Let's look at a specific example in detail.

In [None]:
# Pick an example to inspect (e.g., the best one)
example_idx = sorted_examples[0]["index"]

# Get the pool and build the deck
pool = sdb.evaluate.pool_from_dataset_example(val_dataset, example_idx)
result = builder.build_deck(pool, target_deck_size=23, verbose=True)

print(f"\nExample {example_idx}:")
print(f"Pool size: {len(pool)} cards")

In [None]:
# Print the predicted deck
builder.print_deck_and_sideboard(result)

In [None]:
# Compare with human deck
human_deck = val_dataset.decks[example_idx]
predicted_deck = sdb.evaluate.predicted_deck_to_counts(result, val_dataset.cardnames)

print("\nComparison with human deck:")
print(f"{'Card Name':<30} {'Human':>6} {'Predicted':>9} {'Match':>6}")
print("-" * 55)

for i, card_name in enumerate(val_dataset.cardnames):
    if human_deck[i] > 0 or predicted_deck[i] > 0:
        human_count = int(human_deck[i])
        pred_count = int(predicted_deck[i])
        match = "✓" if human_count == pred_count else "✗"
        print(f"{card_name:<30} {human_count:>6} {pred_count:>9} {match:>6}")

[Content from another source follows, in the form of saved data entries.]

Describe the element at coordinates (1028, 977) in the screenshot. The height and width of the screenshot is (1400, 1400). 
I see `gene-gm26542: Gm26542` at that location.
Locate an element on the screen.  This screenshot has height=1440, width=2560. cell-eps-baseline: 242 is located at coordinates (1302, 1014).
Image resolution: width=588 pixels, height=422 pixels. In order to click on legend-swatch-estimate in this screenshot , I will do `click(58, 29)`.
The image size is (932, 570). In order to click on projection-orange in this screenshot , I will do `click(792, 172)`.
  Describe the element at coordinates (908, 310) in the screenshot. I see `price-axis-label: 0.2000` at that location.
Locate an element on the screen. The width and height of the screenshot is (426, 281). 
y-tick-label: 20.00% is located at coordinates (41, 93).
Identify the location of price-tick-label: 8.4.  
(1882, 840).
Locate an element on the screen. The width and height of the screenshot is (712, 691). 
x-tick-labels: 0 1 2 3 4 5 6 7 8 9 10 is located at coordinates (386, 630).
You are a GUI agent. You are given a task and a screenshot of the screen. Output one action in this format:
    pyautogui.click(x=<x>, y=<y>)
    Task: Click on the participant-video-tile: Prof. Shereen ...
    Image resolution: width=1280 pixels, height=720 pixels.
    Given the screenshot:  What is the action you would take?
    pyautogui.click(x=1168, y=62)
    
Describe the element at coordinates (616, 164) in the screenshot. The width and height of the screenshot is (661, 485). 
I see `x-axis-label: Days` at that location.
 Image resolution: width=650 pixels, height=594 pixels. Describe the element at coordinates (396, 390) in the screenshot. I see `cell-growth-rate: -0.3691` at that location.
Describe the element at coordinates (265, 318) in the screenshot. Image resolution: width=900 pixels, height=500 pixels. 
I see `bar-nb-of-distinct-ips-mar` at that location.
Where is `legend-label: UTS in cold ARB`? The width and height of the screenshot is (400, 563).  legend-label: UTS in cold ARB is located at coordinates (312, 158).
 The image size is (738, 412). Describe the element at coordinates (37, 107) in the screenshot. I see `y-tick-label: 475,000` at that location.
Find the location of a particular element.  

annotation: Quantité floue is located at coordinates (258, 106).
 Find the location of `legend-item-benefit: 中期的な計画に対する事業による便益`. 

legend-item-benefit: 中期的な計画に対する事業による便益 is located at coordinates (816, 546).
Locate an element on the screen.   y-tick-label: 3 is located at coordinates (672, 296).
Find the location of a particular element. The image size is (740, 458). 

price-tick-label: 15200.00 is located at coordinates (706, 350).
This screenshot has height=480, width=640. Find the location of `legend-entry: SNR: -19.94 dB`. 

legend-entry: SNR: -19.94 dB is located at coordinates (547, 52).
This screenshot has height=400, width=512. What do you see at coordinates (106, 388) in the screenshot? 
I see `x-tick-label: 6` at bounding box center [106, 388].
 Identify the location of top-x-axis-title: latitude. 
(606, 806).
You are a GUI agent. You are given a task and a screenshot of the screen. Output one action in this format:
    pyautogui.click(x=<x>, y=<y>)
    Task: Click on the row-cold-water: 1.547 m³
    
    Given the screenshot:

matches, total = sdb.compute_card_accuracy(predicted_deck, human_deck)
print(f"\nMatches: {matches}/{total} ({100*matches/total:.1f}%)")

## Full Evaluation (Optional)

Run evaluation on the full validation set. This may take a while depending on the dataset size.

In [None]:
# Uncomment to run full evaluation
# results_full = sdb.evaluate_deckbuilder(
#     val_dataset=val_dataset,
#     builder=builder,
#     max_examples=None,  # Evaluate all examples
#     progress_interval=100,
#     verbose=True,
#     save_results=True,
#     output_path=f"eval_{SET_ABBREVIATION}_{DRAFT_MODE}_full.json",
# )

In [None]:
# Uncomment to print full results
# sdb.print_summary(results_full)

In [None]:
# Uncomment to plot full results
# sdb.plot_difference_distribution(
#     results_full,
#     save_path=f"eval_{SET_ABBREVIATION}_{DRAFT_MODE}_full_distribution.png"
# )

## Analysis and Conclusions

Based on the evaluation results, analyze:
- Is the card accuracy above 50%? (Random baseline would be near 0%)
- What is the typical number of cards different?
- Where does the difference distribution peak?
- Are there any outliers with very high difference counts?

Use this information to guide model improvements.